A gentle hand rested on her elbow. Despite herself, Ysora flinched away from the touch.
“Ysora?”
Ysora nodded, forced a smile for Gerard. “It is done,” she said. “May Keeper Jerohim speed his soul to Insitur.” She leaned forward; found at the last moment that she couldn’t lift the shroud to touch her lips to that cold, putrid flesh. She kissed the air inches above the shroud and tried to avoid his sisters’ eyes as she straightened. Nobody saw fit to complain; there were sandwiches waiting to be eaten and a strengthening breeze from which to shelter.
The torch wavered in the wind as Gerard held it to the pyre and with a great whoomp, the flames took hold and streaked to the sky.

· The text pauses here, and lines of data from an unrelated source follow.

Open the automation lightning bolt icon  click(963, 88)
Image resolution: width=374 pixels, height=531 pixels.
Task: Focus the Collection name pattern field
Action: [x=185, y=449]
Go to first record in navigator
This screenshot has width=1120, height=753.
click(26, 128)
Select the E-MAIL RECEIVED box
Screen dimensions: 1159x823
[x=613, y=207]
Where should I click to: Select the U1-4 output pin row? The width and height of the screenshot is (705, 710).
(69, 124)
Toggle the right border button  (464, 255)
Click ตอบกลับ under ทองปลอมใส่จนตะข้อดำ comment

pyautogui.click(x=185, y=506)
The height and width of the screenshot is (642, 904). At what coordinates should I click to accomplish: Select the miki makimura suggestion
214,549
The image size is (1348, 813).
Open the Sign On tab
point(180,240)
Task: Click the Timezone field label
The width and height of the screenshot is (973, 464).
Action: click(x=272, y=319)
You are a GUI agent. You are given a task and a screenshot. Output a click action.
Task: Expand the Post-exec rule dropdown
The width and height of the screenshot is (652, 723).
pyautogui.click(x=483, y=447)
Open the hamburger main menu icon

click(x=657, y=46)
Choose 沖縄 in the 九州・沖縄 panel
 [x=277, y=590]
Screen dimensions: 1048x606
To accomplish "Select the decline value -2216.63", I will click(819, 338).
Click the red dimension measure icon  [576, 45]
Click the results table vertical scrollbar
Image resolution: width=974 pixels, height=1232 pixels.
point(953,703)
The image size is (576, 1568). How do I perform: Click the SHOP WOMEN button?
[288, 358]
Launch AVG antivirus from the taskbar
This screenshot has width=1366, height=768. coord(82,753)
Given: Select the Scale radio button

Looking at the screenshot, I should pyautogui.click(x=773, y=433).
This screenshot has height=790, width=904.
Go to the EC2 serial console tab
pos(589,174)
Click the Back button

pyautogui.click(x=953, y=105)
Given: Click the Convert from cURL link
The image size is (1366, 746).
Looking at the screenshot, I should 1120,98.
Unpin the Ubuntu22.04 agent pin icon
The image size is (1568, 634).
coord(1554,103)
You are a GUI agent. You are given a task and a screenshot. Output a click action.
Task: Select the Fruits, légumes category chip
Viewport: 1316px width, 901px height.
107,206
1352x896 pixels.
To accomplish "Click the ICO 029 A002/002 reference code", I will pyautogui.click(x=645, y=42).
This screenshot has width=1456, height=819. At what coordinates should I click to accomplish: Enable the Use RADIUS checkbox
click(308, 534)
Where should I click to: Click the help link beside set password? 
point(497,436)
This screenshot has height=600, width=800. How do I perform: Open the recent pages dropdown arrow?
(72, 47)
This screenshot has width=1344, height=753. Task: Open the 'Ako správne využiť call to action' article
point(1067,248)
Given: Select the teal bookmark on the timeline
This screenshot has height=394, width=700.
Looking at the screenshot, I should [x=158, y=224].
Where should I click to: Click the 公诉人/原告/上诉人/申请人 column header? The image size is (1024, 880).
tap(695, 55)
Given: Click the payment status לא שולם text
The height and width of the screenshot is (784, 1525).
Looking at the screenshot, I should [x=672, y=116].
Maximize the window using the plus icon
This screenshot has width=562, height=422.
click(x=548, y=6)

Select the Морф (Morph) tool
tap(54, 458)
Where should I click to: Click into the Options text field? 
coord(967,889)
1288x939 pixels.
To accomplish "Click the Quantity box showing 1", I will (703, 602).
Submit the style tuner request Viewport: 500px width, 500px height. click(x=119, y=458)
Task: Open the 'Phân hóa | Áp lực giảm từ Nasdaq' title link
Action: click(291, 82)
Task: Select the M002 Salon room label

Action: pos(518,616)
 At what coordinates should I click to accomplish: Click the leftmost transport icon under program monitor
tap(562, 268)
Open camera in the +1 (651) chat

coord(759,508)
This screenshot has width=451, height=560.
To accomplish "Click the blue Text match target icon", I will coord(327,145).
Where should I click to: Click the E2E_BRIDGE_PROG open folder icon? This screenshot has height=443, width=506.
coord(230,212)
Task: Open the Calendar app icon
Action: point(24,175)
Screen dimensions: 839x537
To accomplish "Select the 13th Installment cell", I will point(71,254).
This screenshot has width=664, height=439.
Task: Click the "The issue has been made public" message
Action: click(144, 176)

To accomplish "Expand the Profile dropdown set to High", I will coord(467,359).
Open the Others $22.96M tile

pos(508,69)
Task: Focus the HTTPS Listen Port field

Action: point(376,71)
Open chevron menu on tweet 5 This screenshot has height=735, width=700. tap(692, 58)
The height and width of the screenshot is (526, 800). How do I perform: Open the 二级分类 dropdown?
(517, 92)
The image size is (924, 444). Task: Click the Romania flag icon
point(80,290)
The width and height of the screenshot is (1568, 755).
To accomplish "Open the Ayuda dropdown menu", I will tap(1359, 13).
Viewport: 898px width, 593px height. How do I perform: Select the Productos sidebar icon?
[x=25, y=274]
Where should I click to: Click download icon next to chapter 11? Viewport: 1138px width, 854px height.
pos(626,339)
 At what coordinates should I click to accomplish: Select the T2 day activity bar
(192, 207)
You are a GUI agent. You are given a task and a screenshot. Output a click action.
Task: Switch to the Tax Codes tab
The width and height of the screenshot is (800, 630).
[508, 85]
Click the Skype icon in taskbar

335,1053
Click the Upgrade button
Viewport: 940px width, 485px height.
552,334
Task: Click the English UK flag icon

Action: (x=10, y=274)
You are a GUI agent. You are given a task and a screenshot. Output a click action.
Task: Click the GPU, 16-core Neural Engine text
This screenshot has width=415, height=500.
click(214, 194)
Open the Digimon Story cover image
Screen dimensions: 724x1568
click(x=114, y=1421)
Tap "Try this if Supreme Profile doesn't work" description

The heat was instant, forcing Ysora to step away, but still her eyes never left that shroud. Even now she expected a meaty hand to rip that silver-grey sheet away; expected Rhodry to clamber out from those wind-whipped flames, and come for her, his hands outstretched and his eyes filled with that same ravenous hunger she knew so well.
But he didn’t. The flames swept and danced and crackled and spat; the wood burned and blackened; the shroud curled and melted. And in the middle of it all, Ysora glimpsed soft, pudgy white flesh. She remembered that same doughy flesh writhing and pumping and sweating on top of her, and her heart swelled with exaltation. Her eyes ached with the smoke as she looked into the flames, afraid to blink lest she lose sight of her burning husband, and she thought of the famous poem by Solphin, “with their hearts set out in flame”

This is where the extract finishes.